** START Source data **

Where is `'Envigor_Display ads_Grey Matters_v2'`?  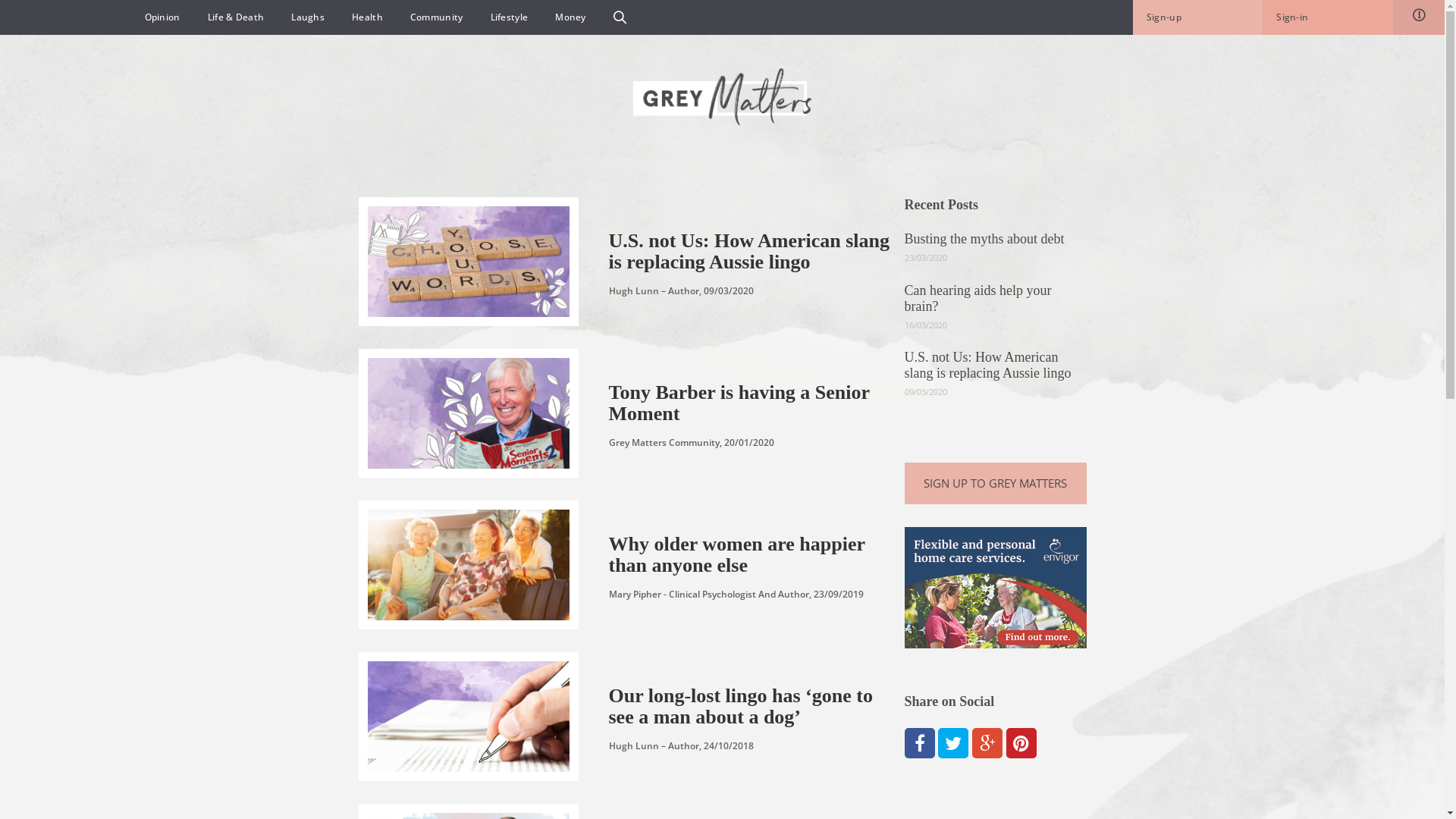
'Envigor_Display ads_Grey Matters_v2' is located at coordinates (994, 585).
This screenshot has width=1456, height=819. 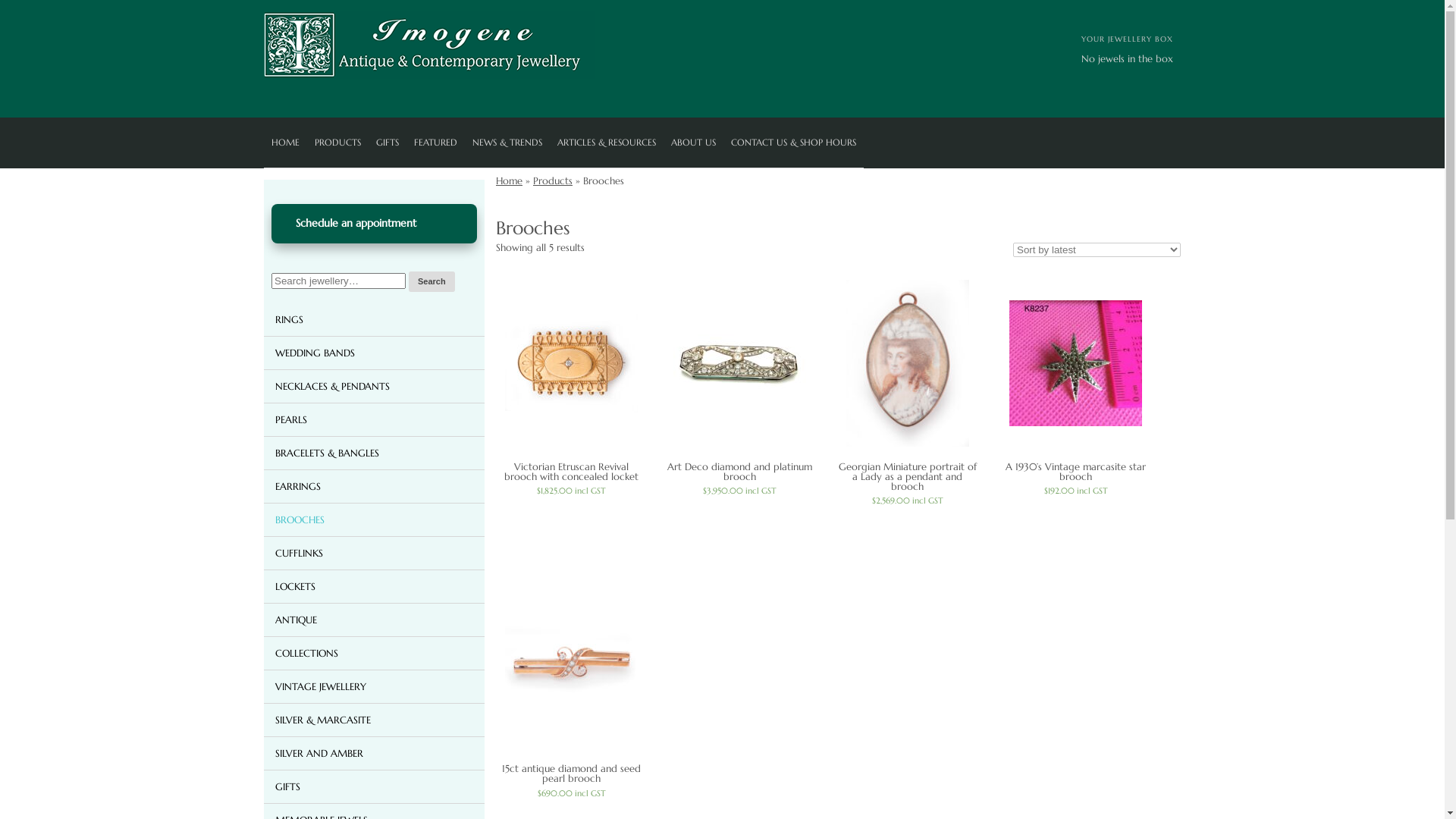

** END Source data **
** START Source data **

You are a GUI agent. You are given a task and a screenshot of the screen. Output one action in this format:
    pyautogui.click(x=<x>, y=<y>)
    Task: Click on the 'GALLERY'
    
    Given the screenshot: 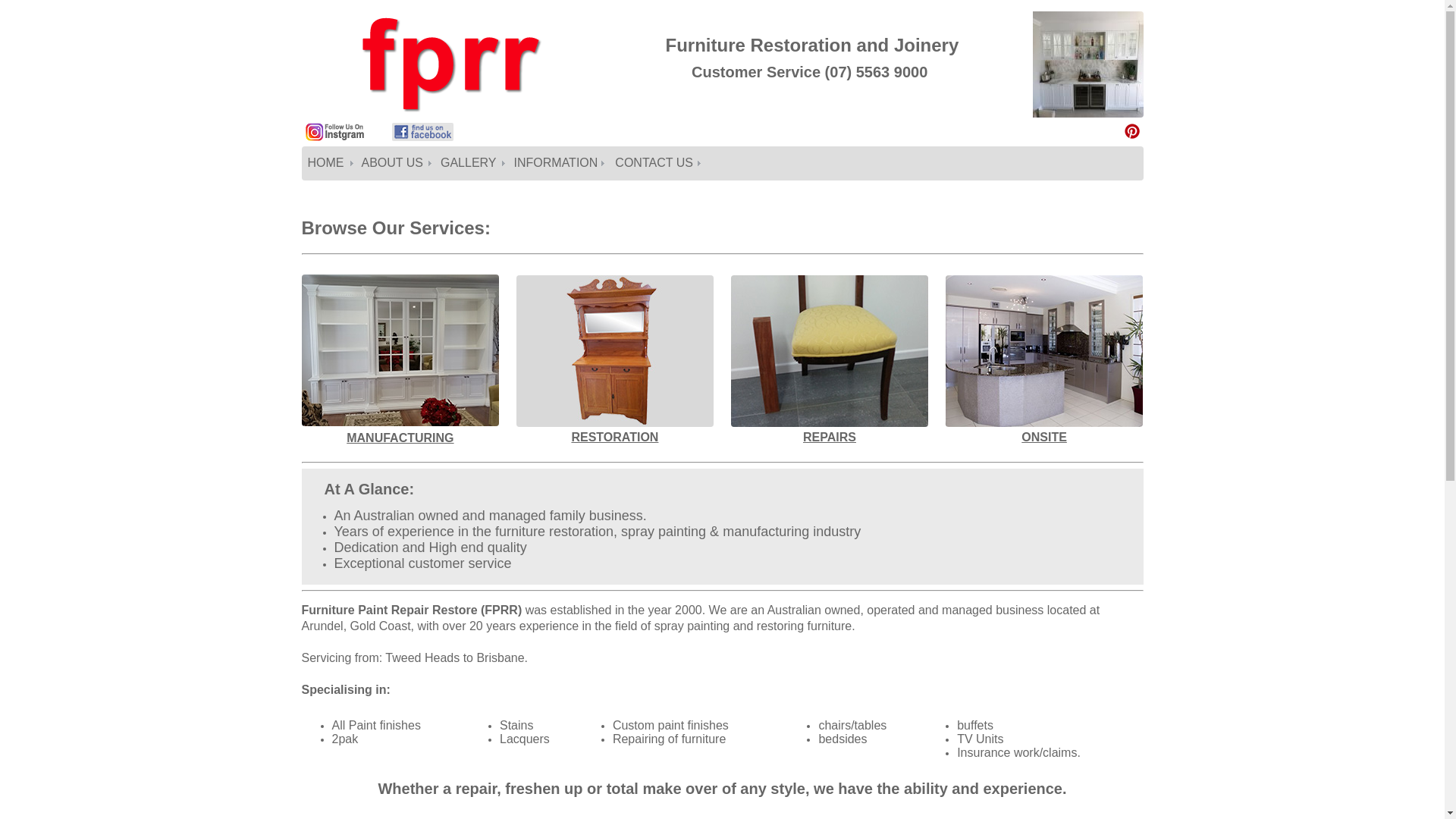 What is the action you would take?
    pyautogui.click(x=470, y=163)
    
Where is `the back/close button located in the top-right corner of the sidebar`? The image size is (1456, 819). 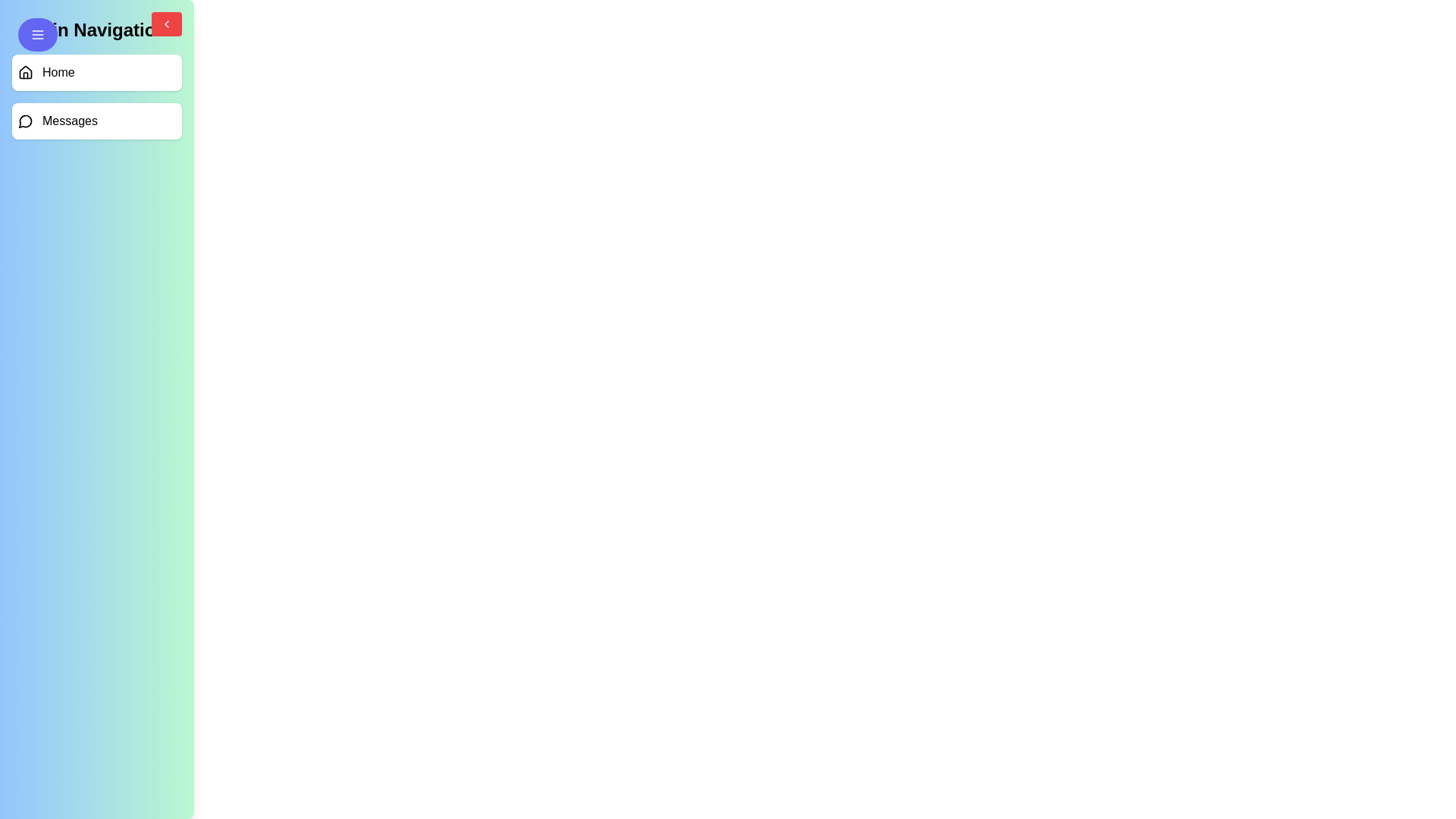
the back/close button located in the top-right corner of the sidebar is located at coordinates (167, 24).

** END Source data **

What you are asked to do – Arrange the rows from the line with "is (1456, 819)." to the line with "coordinates (167, 24)." as a JSON list of strings, one per line, with blank lines dropped and the pictures omitted.

Response below –
[
  "Where is `the back/close button located in the top-right corner of the sidebar`? The image size is (1456, 819). ",
  "the back/close button located in the top-right corner of the sidebar is located at coordinates (167, 24)."
]